Tuesday, June 02, 2015

TOP STORY >> Former director honored at dinner

Frank Kayter (left), director of the Shepherd’s Center in Beebe, presents former director Paul Ramsey with a plaque recognizing him for his outstanding work during his 13 years at the senior center.

Leader staff writer

The Shepherd’s Center of Beebe recognized recently retired director Paul Ramsey with a special dinner on Thursday.

The center is located at First United Methodist Church of Beebe, 302 N. Main St. It opened in 2001.

The Shepherd’s Center is an interfaith community-based place for seniors to volunteer to teach and learn about bridge, knitting, quilting, gardening, travel writing and computer skills.

It offers eight-week sessions from 9 a.m. to 3 p.m. on Wednesdays. Over 50 seniors participate in the programs each week.

Ramsey was the center’s director from 2001 to 2014.

He is a graduate of Beebe High School and was the Beebe Chamber of Commerce Person of the Year in 2001.

The center presented Ramsey with a plaque and a quilt.

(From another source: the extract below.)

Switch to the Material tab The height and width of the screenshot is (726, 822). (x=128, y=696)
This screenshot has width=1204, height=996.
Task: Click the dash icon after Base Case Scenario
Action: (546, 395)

“The Shepherd’s Center is about the people and the volunteers week after week (who) had a talent they wanted to give to others. That’s why our classes were so well accepted from the community. It’s good for our senior adults to come and enjoy themselves, learn a skill or just be around friends,” Ramsey said.

“This town means so much to me and my family, the love and care for each other. I’m glad to see the Shepherd’s Center growing,” he added.

Dot Hall said Ramsey cares about people. He checks on seniors to see if they are healthy and has driven people to their doctor’s appointments.

Beebe native Jim Green-berg, who was instrumental in building the Shepherd’s Center, also attended the dinner.

Greenberg is a 1963 graduate of Beebe High School. His parents bought a farm north of Beebe when he was 8 years old. Greenberg, with his three brothers and a sister, worked at the farm. He graduated from West Point in 1968 with a bachelor’s in engineering. During his service, he was a military pilot.

Greenberg later earned a master’s degree in international relations from the University of South California-London branch and a master’s in business administration from the Harvard Business School.

He has lived and worked in Europe, Asia and the Middle East with a primary emphasis on the MENA (Middle East North Africa) Region. He led the startup of five operating companies in Saudi Arabia, Bahrain and Oman.

Greenberg assisted several other companies in their development and financing processes through his primary company, DevCorp International.

Prior to co-founding DevCorp in 1995, he was the lead in developing projects in Egypt, Pakistan and Saudi Arabia for General Dynamics.

Greenberg and his oldest son, Eric, visited Beebe in 1999, after the tornado hit the city. Many buildings were damaged, including the Methodist church that had to be rebuilt.

Greenberg visited with people who were friends of his parents during his youth. He noticed they were socially isolated and saw a need for a senior citizens social center where older adults could come together for fun and fellowship

Greenberg spoke with the Methodist church’s pastor about having dedicated space in the new building for seniors. “It is so heartening to come here, and see you all happy,” Greenberg said.

As the baby boomers get older, they are going to have to depend on and turn to each other for help, rather than just a checkbook, he continued.

Greenberg said the sharing, help and independence happening and offered by at the Shepherd’s Center is an example of what our country needs.

Shepherd’s Center of America director Sarah Cheney was also present. She has served with the organization since 2005.

“I am impressed at how wonderful a program you have here in Beebe. You have a fabulous foundation for your Shepherd’s Center,” Cheney said.

There are 58 Shepherd’s Centers in 15 states. They were started in 1971 in Kansas City, Mo.

“What you are doing is not only important to this community. It is important to Shepherd’s Center network and to the country. You are truly setting the example of what can be done and how older adults can continue to live, grow and give back to their communities,” Cheney said.

She said senior adults want choice, independence, dignity, empowerment and community. That is what Shepherd’s Centers are all about, Cheney noted. “What you all have here, is what a lot of people dream about in their communities.”